Filing A Car Insurance Claim? Better Scour Your Social Networks Before Claims Adjusters Do
What you Tweet can and will be used against you in a court of law.
That’s what insurance attorneys are saying when it comes to social networking and car accidents: By no means should you be Facebooking, Instagramming, Pinteresting, LinkedIn-ing or otherwise socially broadcasting details at the scene of the accident.
“Checking social media accounts has become one of the first things an insurance company or adjuster will do when you file a claim,” Frank Darras, an insurance attorney in Ontario, Calif., told the automotive information and pricing provider Edmunds.com in an interview published last week.
Darras and other lawyers who represent people fighting insurance companies who deny claims say that in recent years it has become an industry standard for claims adjustors to sift through publicly available content of their customers, seeking out any information that might build a case for them to deny claims or lower payouts.

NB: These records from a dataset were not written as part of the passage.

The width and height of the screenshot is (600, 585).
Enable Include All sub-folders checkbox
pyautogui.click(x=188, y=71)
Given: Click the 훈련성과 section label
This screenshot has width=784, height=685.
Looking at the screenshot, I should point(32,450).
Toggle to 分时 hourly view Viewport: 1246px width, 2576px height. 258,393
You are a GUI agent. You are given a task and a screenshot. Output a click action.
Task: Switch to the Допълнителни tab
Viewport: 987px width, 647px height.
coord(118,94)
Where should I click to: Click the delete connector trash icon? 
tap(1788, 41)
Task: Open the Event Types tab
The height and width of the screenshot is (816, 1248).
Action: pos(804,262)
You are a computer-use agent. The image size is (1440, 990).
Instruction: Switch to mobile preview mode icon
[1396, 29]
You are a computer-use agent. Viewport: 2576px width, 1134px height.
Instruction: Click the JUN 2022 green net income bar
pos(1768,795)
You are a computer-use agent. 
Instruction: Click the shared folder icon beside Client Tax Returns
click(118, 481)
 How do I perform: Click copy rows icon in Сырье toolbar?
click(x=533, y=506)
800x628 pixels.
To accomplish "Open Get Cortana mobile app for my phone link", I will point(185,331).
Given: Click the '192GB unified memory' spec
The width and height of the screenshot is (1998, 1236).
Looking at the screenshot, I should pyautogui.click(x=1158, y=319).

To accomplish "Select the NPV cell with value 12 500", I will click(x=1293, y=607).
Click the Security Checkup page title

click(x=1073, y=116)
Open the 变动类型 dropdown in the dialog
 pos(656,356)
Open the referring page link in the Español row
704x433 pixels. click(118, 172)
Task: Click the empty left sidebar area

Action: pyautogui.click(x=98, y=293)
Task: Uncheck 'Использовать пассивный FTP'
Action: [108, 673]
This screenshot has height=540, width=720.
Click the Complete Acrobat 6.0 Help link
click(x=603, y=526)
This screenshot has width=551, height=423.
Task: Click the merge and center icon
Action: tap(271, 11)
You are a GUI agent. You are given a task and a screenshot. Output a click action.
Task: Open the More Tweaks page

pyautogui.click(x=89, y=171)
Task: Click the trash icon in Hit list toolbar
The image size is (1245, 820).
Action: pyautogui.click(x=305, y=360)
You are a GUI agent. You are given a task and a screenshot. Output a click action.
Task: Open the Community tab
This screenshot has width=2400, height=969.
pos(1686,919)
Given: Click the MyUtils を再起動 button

In some cases the claims adjustors find outright fraud based on Facebook or Twitter posts that contradict details given on claims reports. For example, someone might file a hit-and-run with the insurer but then post contradictory details on Facebook admitting fault.
But insurers go even further. They scour claimants’ social networks for clues to driving habits. Post a ton of drifting videos on your profile? It could hint that you’re a fan of reckless driving. Post on Foursquare a photo of yourself in a bar parking lot, it could suggest a penchant for drinking and driving. Even bad reviews on eBay could provide hints about the type of person you are.
While a lot of this content doesn’t necessarily provide definitive proof of insurance fraud, the material can be used in court in the event of a legal battle, especially in cases involving personal injury.
Jaclyn S. Millner, an attorney at Fitch, Johnson, Larson & Held, P.A., and Gregory M. Duhl, associate professor of law at the William Mitchell College of Law in St. Paul, Minn., pointed out to the Association of Certified Fraud Examiners in a report last year that investigating social networking content that’s not protected with privacy settings is not considered an ethical breach.
Furthermore, while ethical codes prevent attorneys and their investigators from clandestine “friending” of targets in order to access content protected by privacy settings, these ethical codes do not extend to investigators not hired by attorneys or by insurance companies themselves. As long as attorneys representing insurance companies do not instruct non-attorney investigators to try to access private content by successfully initiating contact with the target, then any content behind privacy settings may be used in any legal proceedings.
Because of employers’ increased scrutiny of social networks, people have started managing their public profiles more carefully. Now that insurance claims adjustors are making it standard operating procedure to scour the Web for reasons to deny claims, people have more reason to be more discreet with the content they share.